Lossy Compression for Scientific Data

Abstract

Large-scale numerical simulations and experiments are generating very large datasets that are difficult to analyze, store and transfer. This problem will be exacerbated for future generations of systems. Data reduction becomes a necessity in order to reduce as much as possible the time lost in data transfer and storage. Lossless and lossy data compression are attractive and efficient techniques to significantly reduce data sets while being rather agnostic to the application. This tutorial will review the state of the art in lossless and lossy compression of scientific data sets, discuss in detail two lossy compressors (SZ and ZFP) and introduce compression error assessment metrics. The tutorial will also cover the characterization of data sets with respect to compression and introduce Z-checker, a tool to assess compression error.

More specifically the tutorial will introduce motivating examples as well as basic compression techniques, cover the role of Shannon Entropy, the different types of advanced data transformation, prediction and quantization techniques, as well as some of the more popular coding techniques. The tutorial will use examples of real world compressors (GZIP, JPEG, FPZIP, SZ, ZFP, etc.) and data sets coming from simulations and instruments to illustrate the different compression techniques and their performance. This 1/2 day tutorial is improved from the evaluations of the two highly attended and rated tutorials given on this topic at ISC17 and SC17.

Topic area: Data, Storage & Visualization

Keywords: Big Data Analytics, Data Reduction, Extreme Scale Simulations

Agenda

Introduction of the Tutorial
Why compression, Why lossy compression
- Introduction to application use cases
- Introduction to compression techniques: Decorrelation, Coding.
- The role of Shannon Entropy
- Limits of lossless compression
Understanding the compressibility of data sets
- What to look for: Smoothness, autocorrelation, single snapshot, time series, etc.
- Example data sets:
  - Particle data sets from molecular dynamics and cosmology simulation
  - Instrument data sets from different light sources
  - Multidimensional regularly structured data sets from climate simulation
Techniques for compression
- Decorrelation/Conditioning
  - Sorting
  - Floating point specific lossless (normalization, leading zero, etc.)
  - Prediction and Fitting
  - Transforms (DCT, wavelet, etc.)
  - Decomposition (SVD, tensor)
- Techniques specific to lossy compressors
  - Quantization (scalar, vector, input, output, residual)
  - Filtering/Thresholding (frequency, coefficient reduction)
  - Bit stream truncation
- Coding
  - Run length, variable length coding (entropy coding)
Metrics and error controls
- What matter for applications / data analytics
- Error controls
- Z-checker framework
Details of compressors and compression results
- FPZIP
- ZFP
- SZ

Target audience

We expect a large diversity of attendees for this tutorial since it is relevant for users (running simulations or transferring or storing very large data sets), researchers (application developers, compressor developers, algorithm developers), students (needing compression or developing new compressors) and practitioners (administrators of facilities who want to save facility time and storage space).

Material samples

All materials are available here. This include slide decks and datasets that will be used for demonstration of the compressors and Z-checker. This link is permanent. The participants will be able to access the material after the tutorial.

Presenters

Franck Cappello is an expert in High Performance Computing with more than 20 years of experience. His research interest are fault tolerance and lossy compression. He initiated the SZ lossy compressor software at ANL. The SZ compressor is one of the most effective existing lossy compressors for scientific datasets. Franck is involved in several projects of the Exascale Computing Project. He leads the EZ software technology project on lossy compression. He leads the data reduction topic of the CODAR co-design project. He co-leads the data analytics topic of the "Computing the Sky at Extreme Scale" application project where he focuses particularly on lossy compression of N-body datasets. He contributed to several Exascale roadmaping efforts (IESP and EESI). Franck is fellow of the IEEE.

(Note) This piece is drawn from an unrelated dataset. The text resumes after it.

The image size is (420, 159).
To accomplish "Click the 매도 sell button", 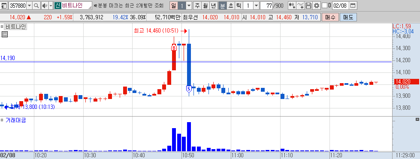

Peter Lindstrom is a computer scientist and project leader in the Center for Applied Scientific Computing at Lawrence Livermore National Laboratory. His primary research areas include data compression, scientific visualization, computer graphics, and geometric modeling. Peter has developed numerous lossy and lossless open source compressors for floating-point and mesh- based scientific data, including zfp, fpzip, and hzip, and has published two dozen papers on data compression over the past 15 years in top venues such as ACM SIGGRAPH, IEEE VIS, ACM/IEEE SC, and the IEEE Data Compression Conference. He leads the zfp data compression effort as part of the US DOE's Exascale Computing Project. His zfp software has been adopted by HPC I/O libraries like HDF5, ADIOS, and Silo, and is being integrated into popular visualization tools like VisIt and VTK-m. Peter previously served as Editor in Chief for Graphical Models and is currently a Senior Member of IEEE.